## TASK DIRECTIONS
Turn the rows from the line containing "Where should I click to: Select the English" through the line containing "Action: click(x=8, y=66)" into a two-column CSV with the headers instruction and response. Give one output line per row, with its text and its answer each in one quoted field and any line breaks replaced by spaces.

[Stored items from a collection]

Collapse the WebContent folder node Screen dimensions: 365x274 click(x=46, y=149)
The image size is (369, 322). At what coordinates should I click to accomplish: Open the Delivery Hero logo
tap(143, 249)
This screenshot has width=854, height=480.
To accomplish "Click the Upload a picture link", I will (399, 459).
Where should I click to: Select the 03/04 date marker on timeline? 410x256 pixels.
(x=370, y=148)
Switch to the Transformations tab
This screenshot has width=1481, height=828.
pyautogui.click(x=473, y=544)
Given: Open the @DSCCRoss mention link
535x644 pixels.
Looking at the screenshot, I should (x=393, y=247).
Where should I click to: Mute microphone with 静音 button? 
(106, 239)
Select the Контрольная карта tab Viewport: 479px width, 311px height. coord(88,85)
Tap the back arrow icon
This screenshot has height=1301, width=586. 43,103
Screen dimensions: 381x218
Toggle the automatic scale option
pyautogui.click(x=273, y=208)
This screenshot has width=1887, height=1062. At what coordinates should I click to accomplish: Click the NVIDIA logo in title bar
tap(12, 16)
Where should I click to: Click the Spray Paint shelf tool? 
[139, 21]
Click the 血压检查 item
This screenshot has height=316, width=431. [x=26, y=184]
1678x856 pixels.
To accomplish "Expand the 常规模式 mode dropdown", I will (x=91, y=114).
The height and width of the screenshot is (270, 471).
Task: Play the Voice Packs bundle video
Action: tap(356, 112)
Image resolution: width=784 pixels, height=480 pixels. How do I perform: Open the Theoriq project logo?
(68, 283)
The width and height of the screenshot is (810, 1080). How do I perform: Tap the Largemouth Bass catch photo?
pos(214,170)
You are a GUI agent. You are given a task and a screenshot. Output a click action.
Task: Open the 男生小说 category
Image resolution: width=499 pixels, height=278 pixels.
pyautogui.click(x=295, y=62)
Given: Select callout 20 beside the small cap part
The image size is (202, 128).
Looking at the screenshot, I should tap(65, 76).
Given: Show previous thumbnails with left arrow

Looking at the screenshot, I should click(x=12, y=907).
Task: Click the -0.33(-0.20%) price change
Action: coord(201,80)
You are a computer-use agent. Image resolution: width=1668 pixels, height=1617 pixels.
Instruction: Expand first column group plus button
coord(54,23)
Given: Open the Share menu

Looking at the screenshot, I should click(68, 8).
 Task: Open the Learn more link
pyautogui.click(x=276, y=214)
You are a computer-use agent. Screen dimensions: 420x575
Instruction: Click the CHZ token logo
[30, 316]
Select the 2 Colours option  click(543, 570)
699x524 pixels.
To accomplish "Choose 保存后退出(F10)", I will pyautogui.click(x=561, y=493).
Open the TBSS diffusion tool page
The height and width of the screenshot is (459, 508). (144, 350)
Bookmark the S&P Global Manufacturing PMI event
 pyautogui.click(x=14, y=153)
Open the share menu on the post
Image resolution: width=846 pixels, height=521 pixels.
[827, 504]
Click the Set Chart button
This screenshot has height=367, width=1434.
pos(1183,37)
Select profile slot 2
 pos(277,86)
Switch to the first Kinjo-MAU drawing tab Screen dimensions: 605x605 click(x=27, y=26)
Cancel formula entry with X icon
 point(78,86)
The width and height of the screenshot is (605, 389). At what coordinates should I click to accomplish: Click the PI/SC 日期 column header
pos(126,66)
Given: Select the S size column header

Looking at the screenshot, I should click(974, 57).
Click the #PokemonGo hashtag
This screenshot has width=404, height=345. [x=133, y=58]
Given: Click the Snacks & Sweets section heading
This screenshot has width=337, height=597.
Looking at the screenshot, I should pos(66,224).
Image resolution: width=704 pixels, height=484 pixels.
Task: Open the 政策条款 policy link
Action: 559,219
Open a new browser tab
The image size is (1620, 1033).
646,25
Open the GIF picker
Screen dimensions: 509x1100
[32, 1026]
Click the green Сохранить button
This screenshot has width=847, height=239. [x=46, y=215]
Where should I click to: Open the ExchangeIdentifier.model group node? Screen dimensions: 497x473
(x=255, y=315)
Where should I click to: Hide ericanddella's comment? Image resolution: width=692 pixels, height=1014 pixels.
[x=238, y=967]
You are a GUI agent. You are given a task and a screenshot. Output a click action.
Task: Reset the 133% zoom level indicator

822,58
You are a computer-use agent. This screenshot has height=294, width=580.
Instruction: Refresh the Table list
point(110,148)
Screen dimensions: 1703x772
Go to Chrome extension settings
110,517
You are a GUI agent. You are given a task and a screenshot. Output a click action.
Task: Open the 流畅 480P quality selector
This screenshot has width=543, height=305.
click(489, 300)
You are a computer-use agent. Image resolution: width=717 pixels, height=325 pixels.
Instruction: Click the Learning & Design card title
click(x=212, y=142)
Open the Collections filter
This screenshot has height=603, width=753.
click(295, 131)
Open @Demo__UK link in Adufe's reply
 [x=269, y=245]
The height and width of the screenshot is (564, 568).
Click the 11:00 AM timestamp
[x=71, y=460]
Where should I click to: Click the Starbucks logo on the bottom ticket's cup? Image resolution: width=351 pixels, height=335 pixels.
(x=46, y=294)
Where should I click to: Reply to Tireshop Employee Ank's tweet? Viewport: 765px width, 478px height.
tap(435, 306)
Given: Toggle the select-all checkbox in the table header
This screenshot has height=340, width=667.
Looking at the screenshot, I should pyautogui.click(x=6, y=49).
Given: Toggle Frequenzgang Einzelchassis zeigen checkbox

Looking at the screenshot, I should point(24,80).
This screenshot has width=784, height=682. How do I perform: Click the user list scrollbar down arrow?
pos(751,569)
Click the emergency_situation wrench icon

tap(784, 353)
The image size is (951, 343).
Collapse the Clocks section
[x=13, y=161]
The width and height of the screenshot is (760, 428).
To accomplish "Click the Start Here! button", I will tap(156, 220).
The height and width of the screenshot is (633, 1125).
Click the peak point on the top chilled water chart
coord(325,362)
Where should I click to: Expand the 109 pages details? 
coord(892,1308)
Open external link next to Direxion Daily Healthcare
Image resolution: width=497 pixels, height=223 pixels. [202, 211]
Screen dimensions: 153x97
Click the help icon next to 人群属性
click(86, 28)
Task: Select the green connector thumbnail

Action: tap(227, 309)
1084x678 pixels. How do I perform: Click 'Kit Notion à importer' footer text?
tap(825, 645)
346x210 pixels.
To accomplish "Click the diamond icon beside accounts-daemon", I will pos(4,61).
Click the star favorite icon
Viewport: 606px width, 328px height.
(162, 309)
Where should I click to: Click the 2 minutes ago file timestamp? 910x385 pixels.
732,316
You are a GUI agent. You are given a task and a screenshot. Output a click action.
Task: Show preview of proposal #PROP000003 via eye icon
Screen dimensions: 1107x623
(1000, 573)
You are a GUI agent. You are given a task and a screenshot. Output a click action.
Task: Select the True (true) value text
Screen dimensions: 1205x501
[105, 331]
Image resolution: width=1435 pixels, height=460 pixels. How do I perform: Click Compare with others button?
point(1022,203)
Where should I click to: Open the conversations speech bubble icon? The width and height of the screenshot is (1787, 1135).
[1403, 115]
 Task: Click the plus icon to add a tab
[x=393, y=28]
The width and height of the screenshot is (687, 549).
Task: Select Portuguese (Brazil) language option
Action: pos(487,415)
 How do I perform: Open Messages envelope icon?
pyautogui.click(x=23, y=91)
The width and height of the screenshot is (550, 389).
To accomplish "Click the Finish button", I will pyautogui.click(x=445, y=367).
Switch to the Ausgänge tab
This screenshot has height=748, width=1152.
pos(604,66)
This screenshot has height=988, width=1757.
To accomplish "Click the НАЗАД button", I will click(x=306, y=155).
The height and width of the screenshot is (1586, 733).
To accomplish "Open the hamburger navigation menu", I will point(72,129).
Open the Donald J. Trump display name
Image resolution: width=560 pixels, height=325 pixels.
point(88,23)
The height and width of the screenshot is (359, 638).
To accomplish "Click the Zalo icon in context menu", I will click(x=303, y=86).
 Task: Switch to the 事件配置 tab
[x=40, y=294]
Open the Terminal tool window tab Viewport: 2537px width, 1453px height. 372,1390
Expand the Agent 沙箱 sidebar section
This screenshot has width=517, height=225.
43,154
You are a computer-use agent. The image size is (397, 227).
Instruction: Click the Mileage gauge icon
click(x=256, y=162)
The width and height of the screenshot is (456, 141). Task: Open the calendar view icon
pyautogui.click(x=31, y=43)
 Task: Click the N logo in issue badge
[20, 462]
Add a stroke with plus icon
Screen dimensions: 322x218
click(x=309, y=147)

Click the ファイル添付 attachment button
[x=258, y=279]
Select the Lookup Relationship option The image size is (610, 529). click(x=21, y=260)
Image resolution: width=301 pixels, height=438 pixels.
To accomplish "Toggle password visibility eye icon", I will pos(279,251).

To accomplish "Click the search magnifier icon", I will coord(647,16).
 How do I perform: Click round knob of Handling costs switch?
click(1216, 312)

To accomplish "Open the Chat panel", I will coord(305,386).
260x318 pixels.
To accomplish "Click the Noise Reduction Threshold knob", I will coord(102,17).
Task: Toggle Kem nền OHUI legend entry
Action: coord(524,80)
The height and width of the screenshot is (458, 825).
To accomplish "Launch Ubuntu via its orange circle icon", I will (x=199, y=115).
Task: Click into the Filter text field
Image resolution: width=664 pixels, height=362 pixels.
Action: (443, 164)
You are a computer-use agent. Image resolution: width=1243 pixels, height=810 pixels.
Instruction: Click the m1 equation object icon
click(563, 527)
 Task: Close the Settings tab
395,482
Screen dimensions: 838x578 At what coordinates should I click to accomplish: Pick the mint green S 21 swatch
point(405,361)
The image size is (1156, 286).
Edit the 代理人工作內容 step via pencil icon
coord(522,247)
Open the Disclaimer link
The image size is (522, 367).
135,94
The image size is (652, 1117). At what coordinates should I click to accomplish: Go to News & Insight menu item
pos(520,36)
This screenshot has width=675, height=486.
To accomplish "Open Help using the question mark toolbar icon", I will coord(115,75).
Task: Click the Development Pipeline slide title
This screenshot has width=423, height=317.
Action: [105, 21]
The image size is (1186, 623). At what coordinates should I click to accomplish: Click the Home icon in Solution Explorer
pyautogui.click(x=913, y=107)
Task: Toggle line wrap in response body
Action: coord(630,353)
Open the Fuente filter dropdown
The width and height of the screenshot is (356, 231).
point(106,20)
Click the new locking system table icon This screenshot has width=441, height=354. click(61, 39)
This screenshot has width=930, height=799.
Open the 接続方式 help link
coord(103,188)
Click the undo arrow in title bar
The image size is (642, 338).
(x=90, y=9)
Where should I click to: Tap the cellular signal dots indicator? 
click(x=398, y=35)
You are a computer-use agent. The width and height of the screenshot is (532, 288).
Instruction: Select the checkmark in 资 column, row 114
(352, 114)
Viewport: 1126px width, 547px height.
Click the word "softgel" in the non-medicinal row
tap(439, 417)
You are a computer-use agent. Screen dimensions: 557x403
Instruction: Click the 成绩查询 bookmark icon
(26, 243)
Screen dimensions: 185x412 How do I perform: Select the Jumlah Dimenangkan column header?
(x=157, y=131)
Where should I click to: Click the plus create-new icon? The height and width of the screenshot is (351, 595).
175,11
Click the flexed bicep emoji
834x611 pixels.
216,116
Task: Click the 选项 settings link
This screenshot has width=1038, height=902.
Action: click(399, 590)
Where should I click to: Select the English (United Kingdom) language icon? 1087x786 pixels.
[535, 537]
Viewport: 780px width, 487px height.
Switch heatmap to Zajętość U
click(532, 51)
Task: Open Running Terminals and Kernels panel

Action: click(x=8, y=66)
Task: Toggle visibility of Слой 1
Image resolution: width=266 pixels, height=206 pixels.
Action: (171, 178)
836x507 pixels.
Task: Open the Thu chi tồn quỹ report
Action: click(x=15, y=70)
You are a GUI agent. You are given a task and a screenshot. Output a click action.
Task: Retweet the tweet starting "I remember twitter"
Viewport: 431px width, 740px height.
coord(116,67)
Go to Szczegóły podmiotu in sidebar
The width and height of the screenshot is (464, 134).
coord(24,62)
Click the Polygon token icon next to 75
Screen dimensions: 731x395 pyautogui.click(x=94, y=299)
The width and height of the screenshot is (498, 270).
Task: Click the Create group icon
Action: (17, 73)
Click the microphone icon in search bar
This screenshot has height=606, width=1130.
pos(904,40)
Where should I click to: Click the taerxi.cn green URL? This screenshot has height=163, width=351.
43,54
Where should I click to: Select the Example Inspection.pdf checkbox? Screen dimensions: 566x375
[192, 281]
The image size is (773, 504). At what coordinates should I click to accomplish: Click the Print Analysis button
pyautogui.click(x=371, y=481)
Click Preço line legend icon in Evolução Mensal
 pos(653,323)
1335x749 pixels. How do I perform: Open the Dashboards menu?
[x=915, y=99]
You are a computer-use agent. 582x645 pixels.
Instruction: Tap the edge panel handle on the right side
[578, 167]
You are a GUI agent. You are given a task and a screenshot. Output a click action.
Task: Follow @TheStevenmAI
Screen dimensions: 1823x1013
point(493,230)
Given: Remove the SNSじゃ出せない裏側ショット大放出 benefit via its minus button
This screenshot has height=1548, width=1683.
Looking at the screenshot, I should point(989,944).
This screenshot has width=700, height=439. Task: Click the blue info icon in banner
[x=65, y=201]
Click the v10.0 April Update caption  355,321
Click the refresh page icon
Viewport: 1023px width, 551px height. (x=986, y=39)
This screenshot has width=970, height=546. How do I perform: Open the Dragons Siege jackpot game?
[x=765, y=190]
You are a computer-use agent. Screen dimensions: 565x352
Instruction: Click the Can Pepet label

## EXERCISE OUTPUT
instruction,response
"Where should I click to: Select the English (United Kingdom) language icon? 1087x786 pixels.","[535, 537]"
"Viewport: 780px width, 487px height. Switch heatmap to Zajętość U","click(532, 51)"
"Task: Open Running Terminals and Kernels panel","Action: click(x=8, y=66)"